Le sourire XXL de Jagger

A Lyon, le 19 juillet, pour le premier des deux concerts français de leur tournée européenne, les Stones avaient surpris par leur énergie, malgré une canicule qui faisait tourner de l’œil à plus d’un fan. Aucune raison que l’idéale douceur de cette soirée parisienne ne leur fasse pas faire au moins aussi bien. Devant une marée humaine de 56 000 personnes, la sonorisation puissante et claire démontre, dès les premières notes, que le chanteur est en voix.
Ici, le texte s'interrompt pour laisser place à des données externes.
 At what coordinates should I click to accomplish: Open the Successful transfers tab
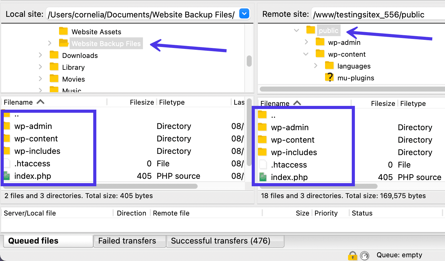(221, 241)
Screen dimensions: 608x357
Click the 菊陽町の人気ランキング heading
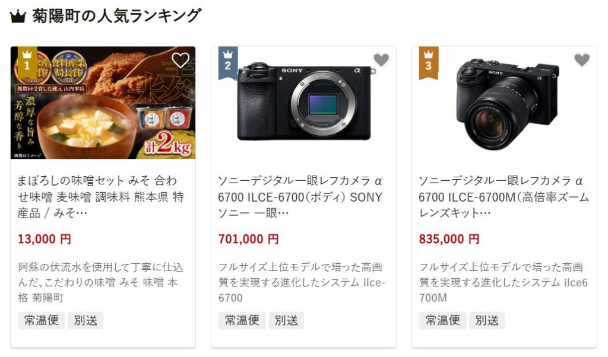116,16
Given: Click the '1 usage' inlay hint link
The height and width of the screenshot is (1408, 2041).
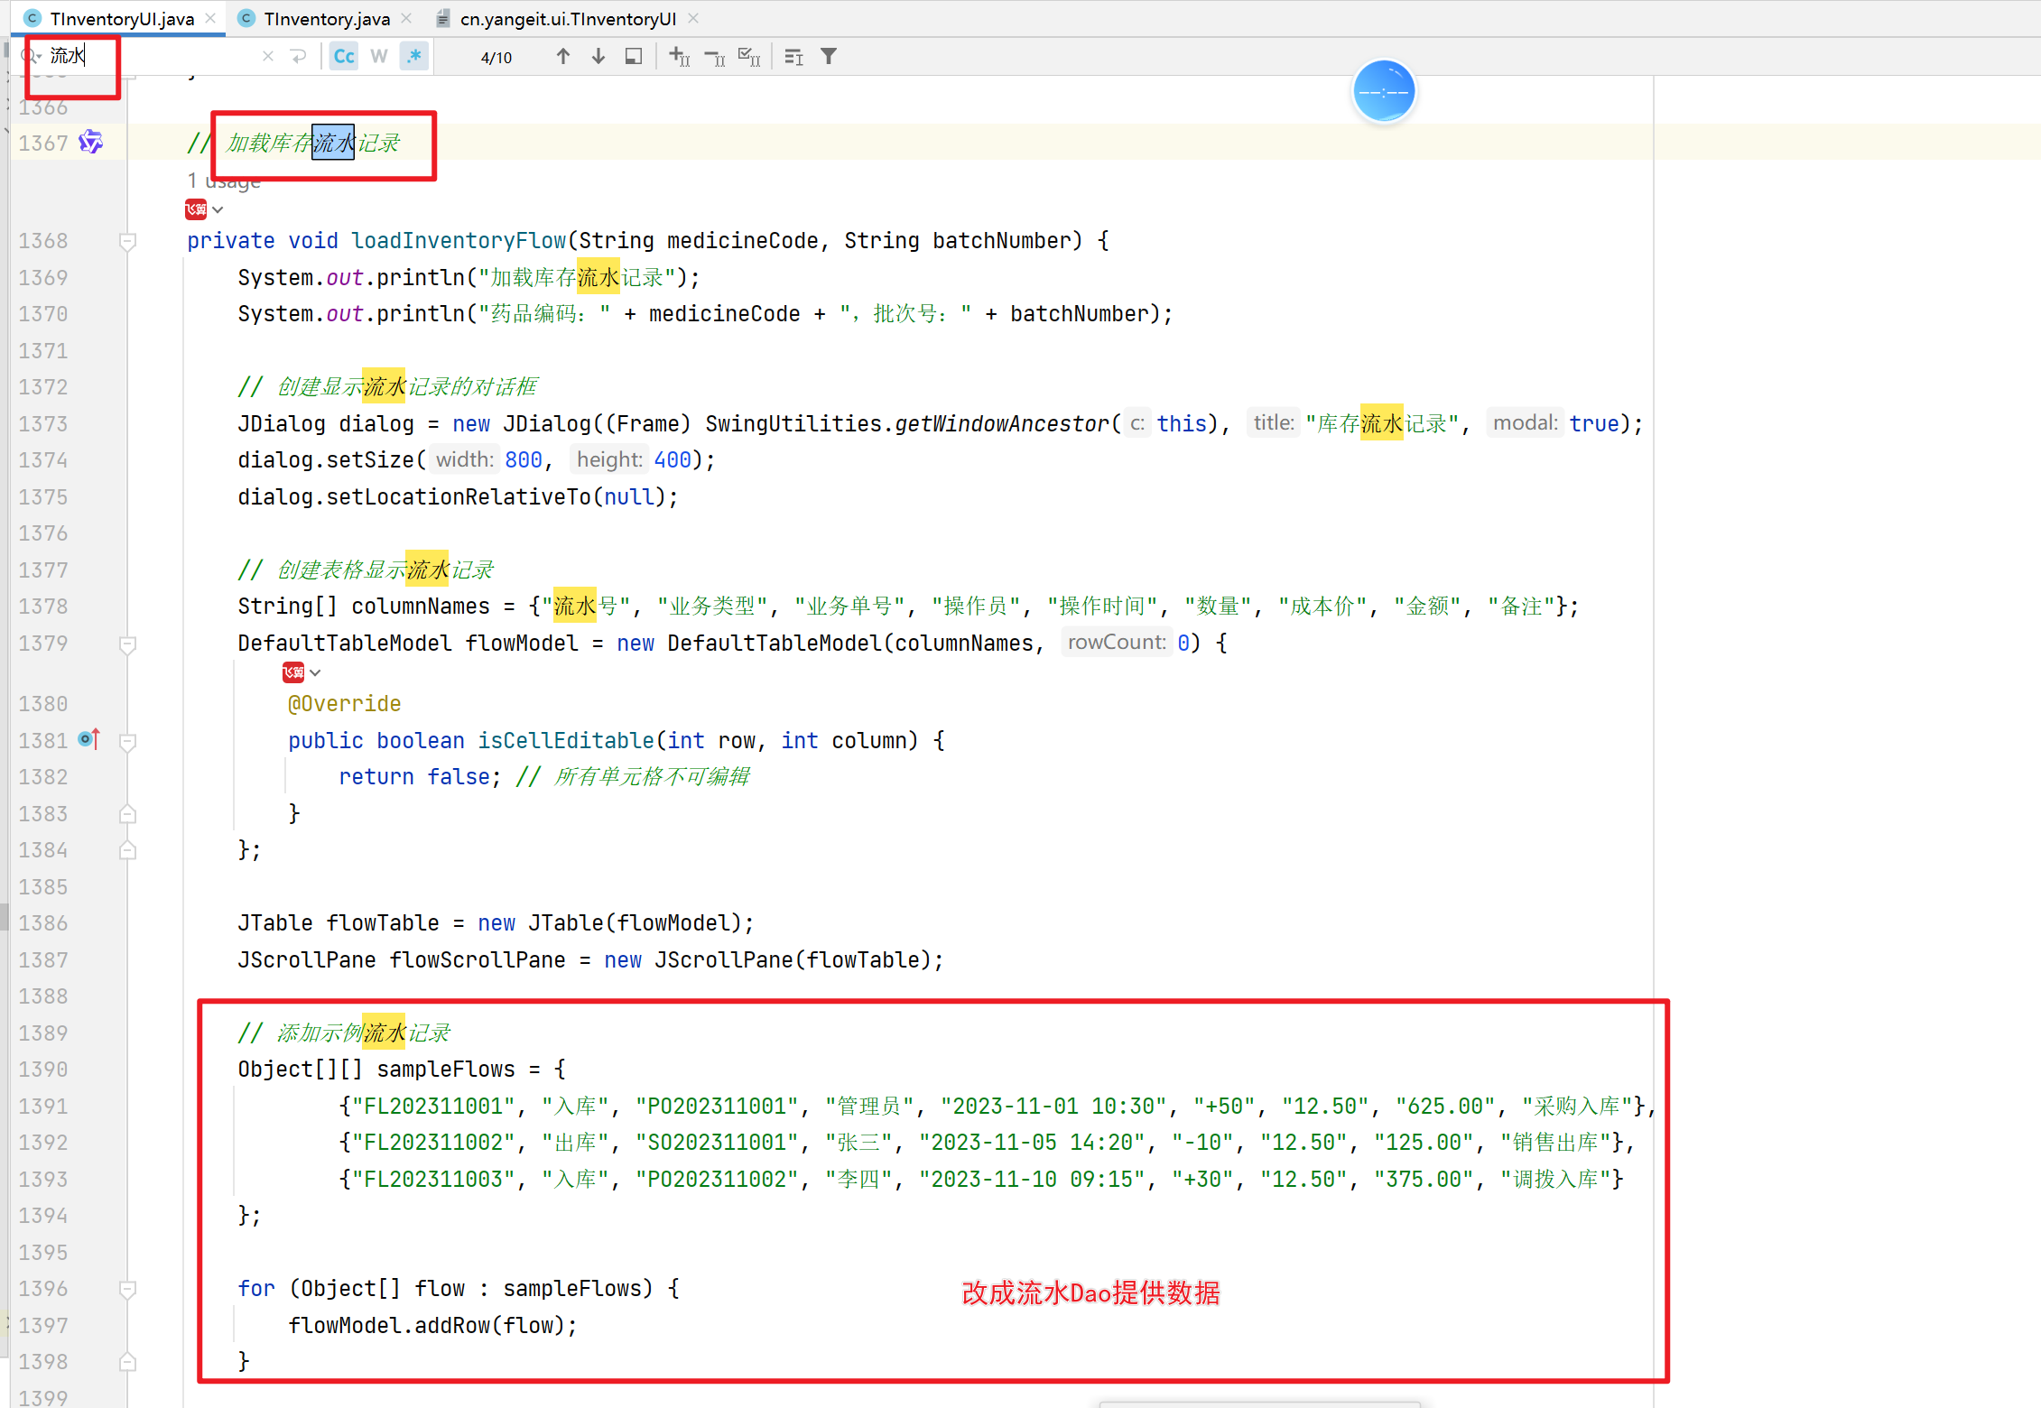Looking at the screenshot, I should coord(224,181).
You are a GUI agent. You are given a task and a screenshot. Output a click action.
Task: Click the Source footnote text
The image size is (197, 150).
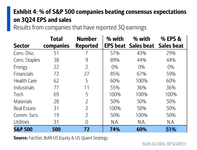pos(61,138)
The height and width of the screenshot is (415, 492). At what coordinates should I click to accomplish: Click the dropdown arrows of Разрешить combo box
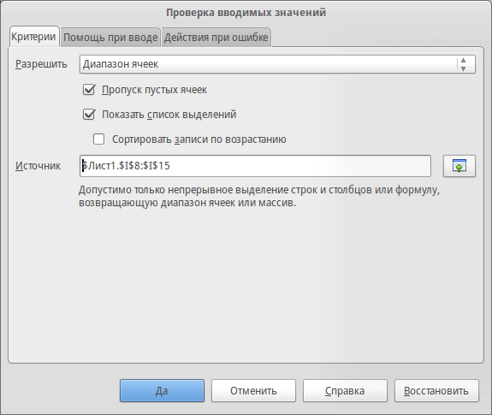point(463,64)
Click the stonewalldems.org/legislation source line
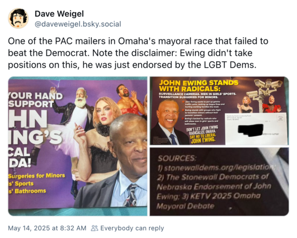Viewport: 297px width, 238px height. pyautogui.click(x=216, y=168)
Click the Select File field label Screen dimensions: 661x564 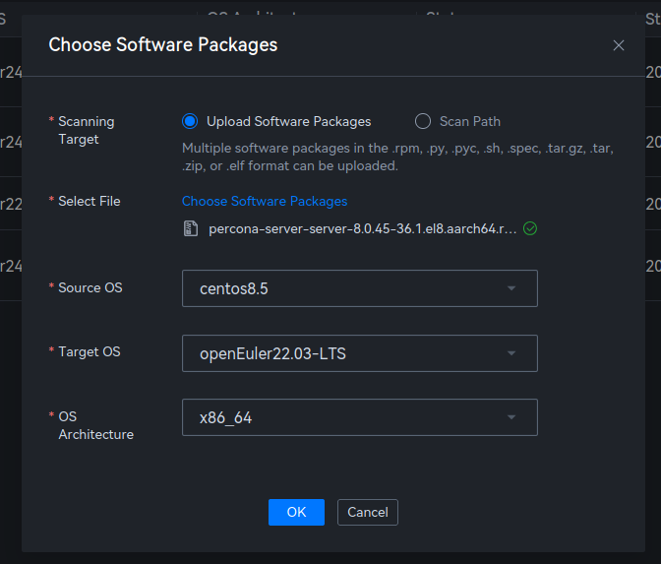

Malgré un Covid récent, Mick Jagger virevolte avec une prestance stupéfiante.

Mike Jagger lors du concert des Rolling Stones, samedi 23 juillet 2022, à Paris.

En 1995, une tour d’éclairage dressée comme une tête de serpent crachait des flammes, avant que des poupées géantes surplombent la foule de l’hippodrome. Depuis le début des années 1980, les Stones avaient pris l’habitude d’agrémenter leurs tournées des stades d’un cirque rock bourré d’effets. Mais si le plateau reste immense, bordée de deux pistes adaptées aux joggings de Mick Jagger, et assortie d’une longue promenade s’avançant dans le public, la sobriété scénographique est de rigueur. Le grand écran de fond de scène et les deux plus petits accrochés de chaque côté se contentent de quelques rares créations vidéo, pour privilégier les images des musiciens, filmés en direct. Même à l’autre bout de l’hippodrome, on peut ainsi profiter du sourire XXL et de l’œil malicieux du chanteur à la taille de guêpe et aux déhanchements d’une hétérosexualité gorgée de féminité. Bandana rose sur reste de tignasse argentée, rides de vieux pirate, Keith Richards secoue sa Fender avec une joie hilare, suivi comme son ombre par Ron Wood, copain (plus que guitariste) idéal, aux pommettes toujours plus saillantes.